### The data
-----
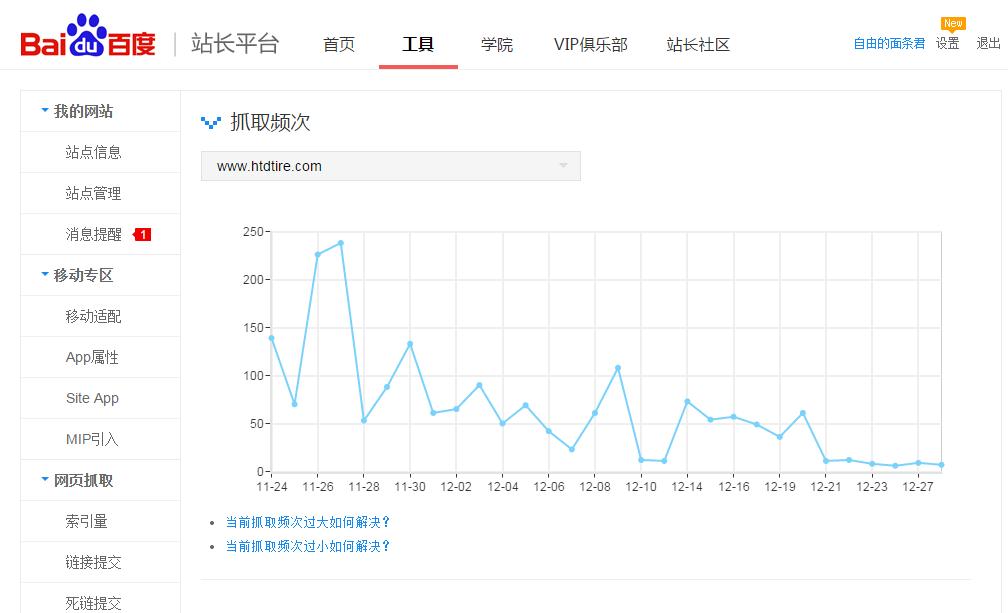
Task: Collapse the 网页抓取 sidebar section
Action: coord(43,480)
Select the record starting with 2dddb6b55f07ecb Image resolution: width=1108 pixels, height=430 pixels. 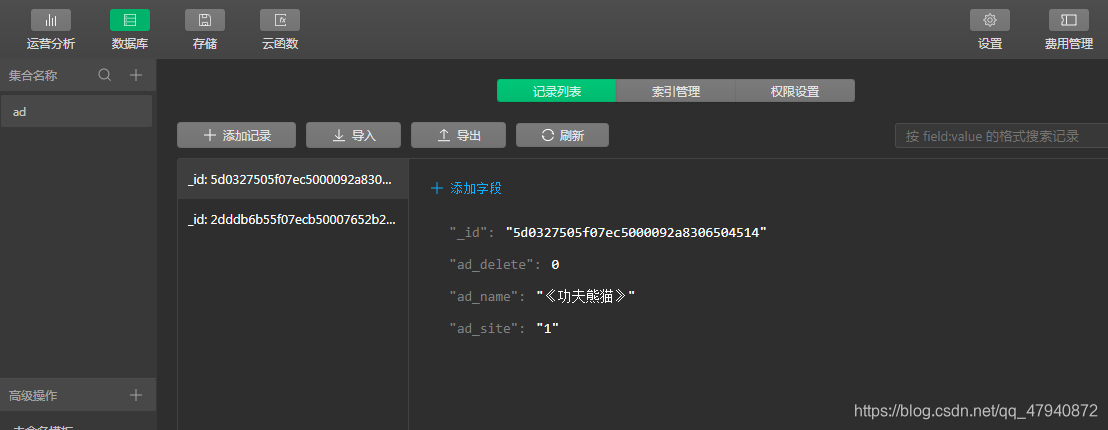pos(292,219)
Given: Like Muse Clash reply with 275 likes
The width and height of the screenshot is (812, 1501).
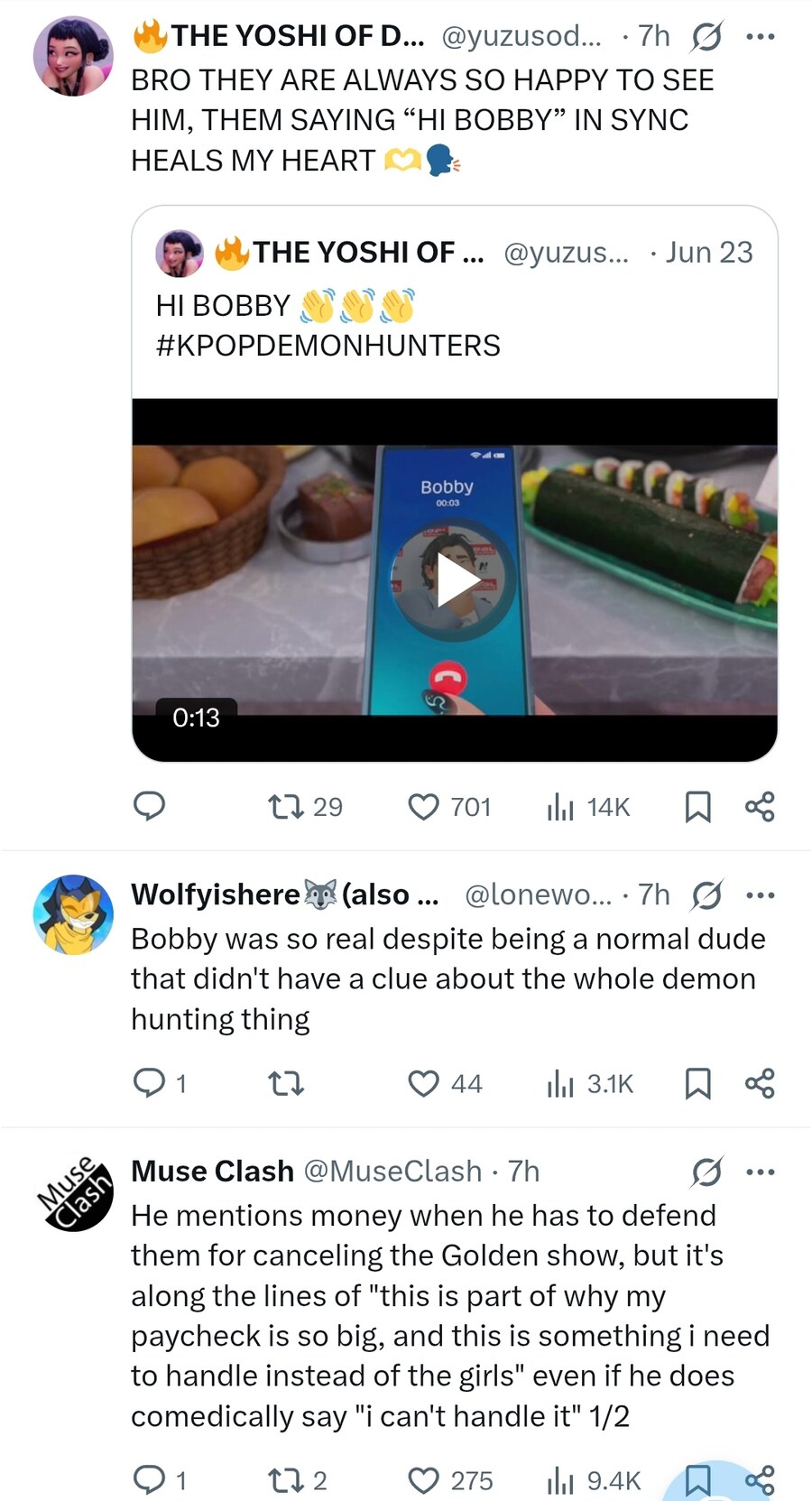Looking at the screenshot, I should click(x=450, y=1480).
-----
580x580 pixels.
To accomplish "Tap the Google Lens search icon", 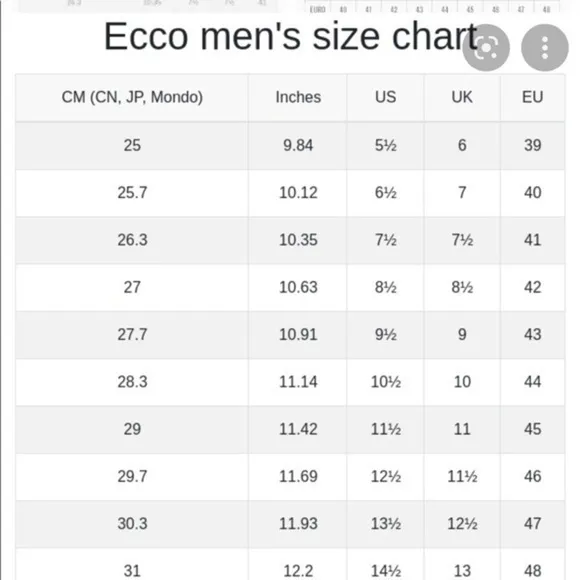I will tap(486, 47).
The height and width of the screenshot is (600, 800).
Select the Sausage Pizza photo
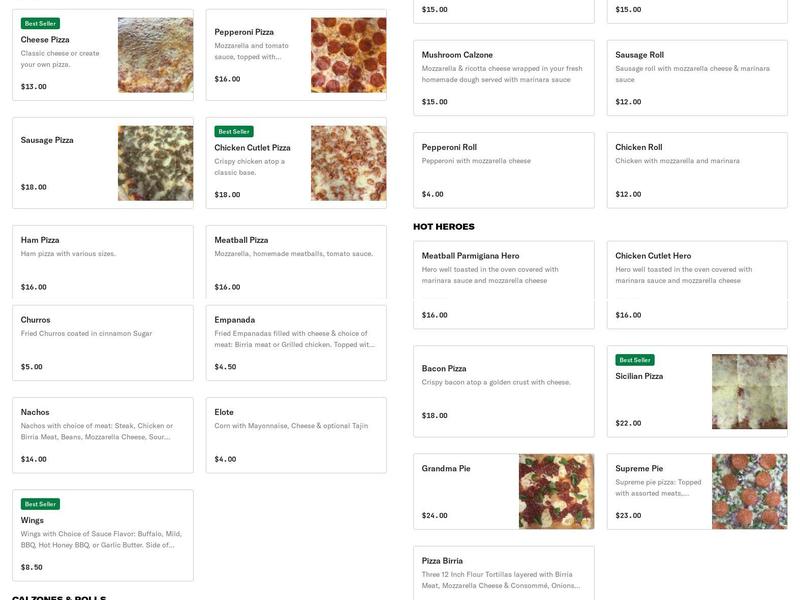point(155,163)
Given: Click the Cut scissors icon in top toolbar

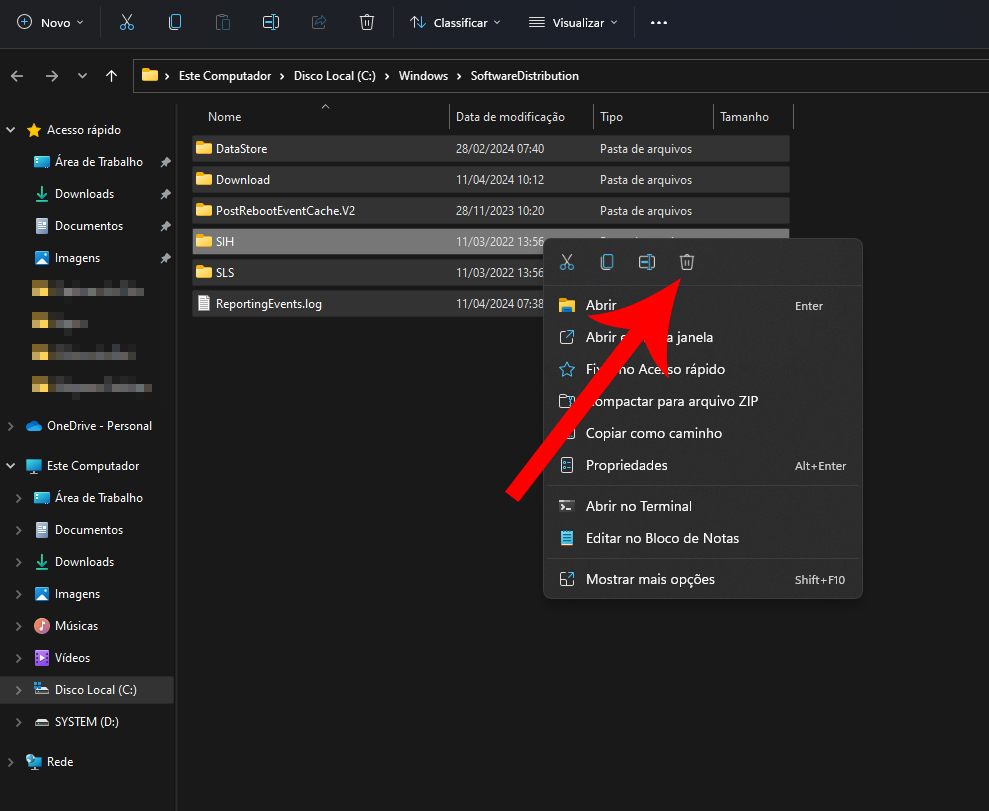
-----
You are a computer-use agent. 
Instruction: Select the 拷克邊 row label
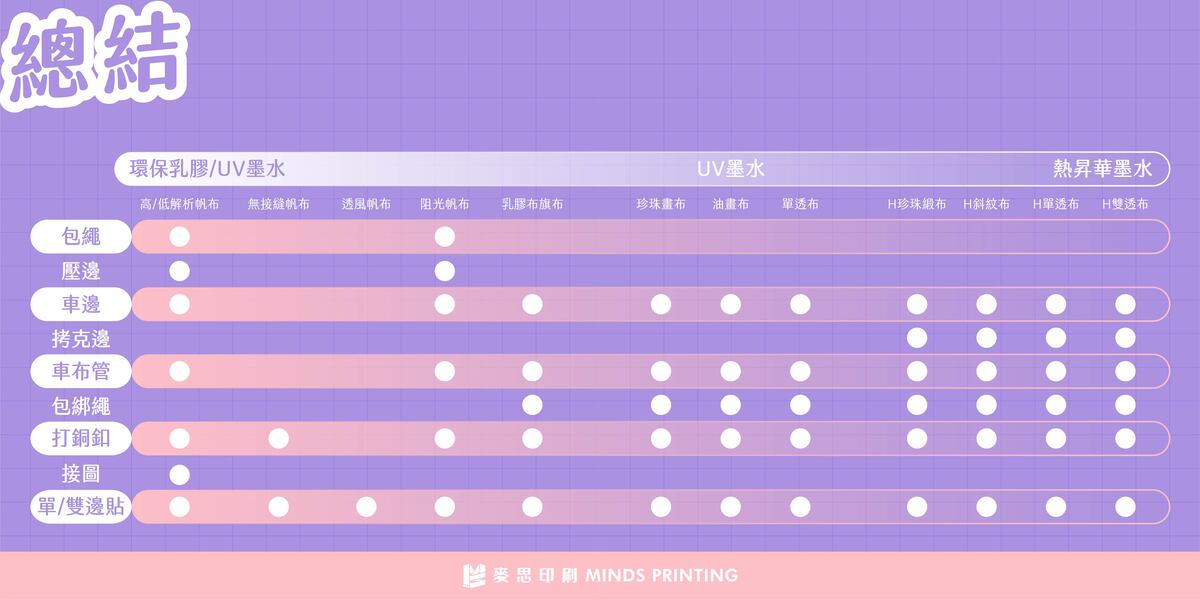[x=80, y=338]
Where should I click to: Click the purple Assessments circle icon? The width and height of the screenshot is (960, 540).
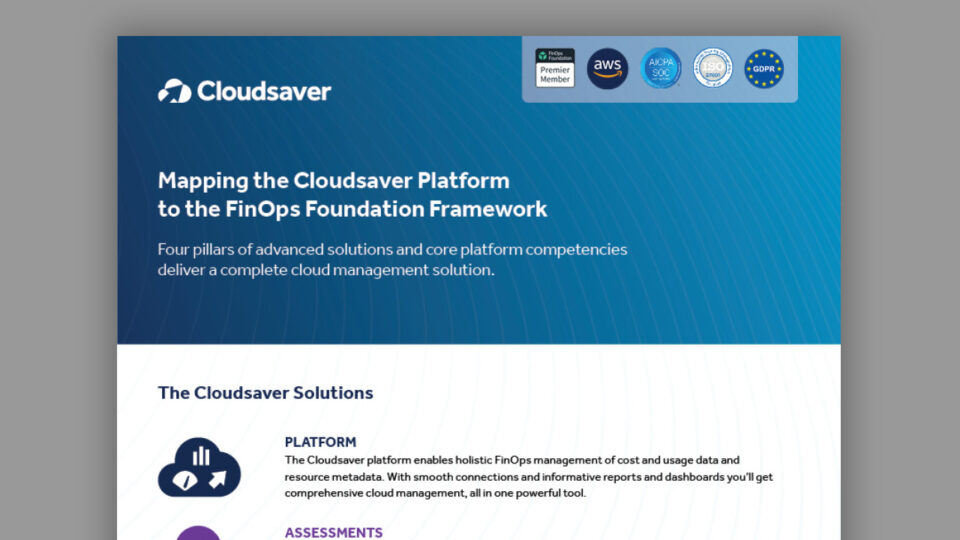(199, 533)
-----
### What is being asked
Every line above in the stretch from the one with "The height and" through the one with "Given: Click the" is to be transcribed exactly, ends included. No picture is copied.

### Exercise response
The height and width of the screenshot is (600, 800).
Select the Sausage Pizza photo
point(155,163)
Given: Click the Cut scissors icon in top toolbar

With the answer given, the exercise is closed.